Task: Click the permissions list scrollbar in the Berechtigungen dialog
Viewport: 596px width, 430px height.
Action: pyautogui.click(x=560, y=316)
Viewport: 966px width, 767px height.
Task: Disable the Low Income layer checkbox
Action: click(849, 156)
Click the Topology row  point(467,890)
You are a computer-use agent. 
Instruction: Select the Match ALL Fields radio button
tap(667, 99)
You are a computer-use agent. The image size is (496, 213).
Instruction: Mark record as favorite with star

______

### Task item
Would you write out the full set of records above without alteration?

### Exercise answer
Task: Click the permissions list scrollbar in the Berechtigungen dialog
Viewport: 596px width, 430px height.
Action: pyautogui.click(x=560, y=316)
Viewport: 966px width, 767px height.
Task: Disable the Low Income layer checkbox
Action: click(849, 156)
Click the Topology row  point(467,890)
You are a computer-use agent. 
Instruction: Select the Match ALL Fields radio button
tap(667, 99)
You are a computer-use agent. The image size is (496, 213).
Instruction: Mark record as favorite with star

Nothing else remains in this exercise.